Extracted text
........
But Bogardus had a fateful meeting during Christmas vacation of her senior year. Her future business partner, Phil Le Dorze, was conducting a clinic and invited her to join him.

“He did jumpers, which I’d never ridden before,” she said. “It was so much fun that I went out and bought a jumper.”

That rekindled her passion.

“I believe that people are born with a love of riding in their blood,” she said. “But I had no aspirations that it would eventually become my professional life.”

Family investment

After graduation that spring, her brief unhappy brush with the corporate world during the summer and a fall trip to Europe as a graduation present from her parents, Bogardus restructured her life.

She worked in a Poulsbo emergency room in the front office. The 12-hour shifts meant three-day work weeks and four days to ride.

And her father made the first of two investments in her daughter’s future – he purchased a second horse and funded her travels to a variety of shows in Arizona, Oregon, Washington and Canada.
........
Collected data
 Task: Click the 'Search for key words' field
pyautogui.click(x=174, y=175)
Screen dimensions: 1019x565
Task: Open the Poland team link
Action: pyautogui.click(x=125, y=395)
........
Exercise objective
Please write out the passage above on Bogardus's return to riding, word for word and in full.

Task answer
But Bogardus had a fateful meeting during Christmas vacation of her senior year. Her future business partner, Phil Le Dorze, was conducting a clinic and invited her to join him.

“He did jumpers, which I’d never ridden before,” she said. “It was so much fun that I went out and bought a jumper.”

That rekindled her passion.

“I believe that people are born with a love of riding in their blood,” she said. “But I had no aspirations that it would eventually become my professional life.”

Family investment

After graduation that spring, her brief unhappy brush with the corporate world during the summer and a fall trip to Europe as a graduation present from her parents, Bogardus restructured her life.

She worked in a Poulsbo emergency room in the front office. The 12-hour shifts meant three-day work weeks and four days to ride.

And her father made the first of two investments in her daughter’s future – he purchased a second horse and funded her travels to a variety of shows in Arizona, Oregon, Washington and Canada.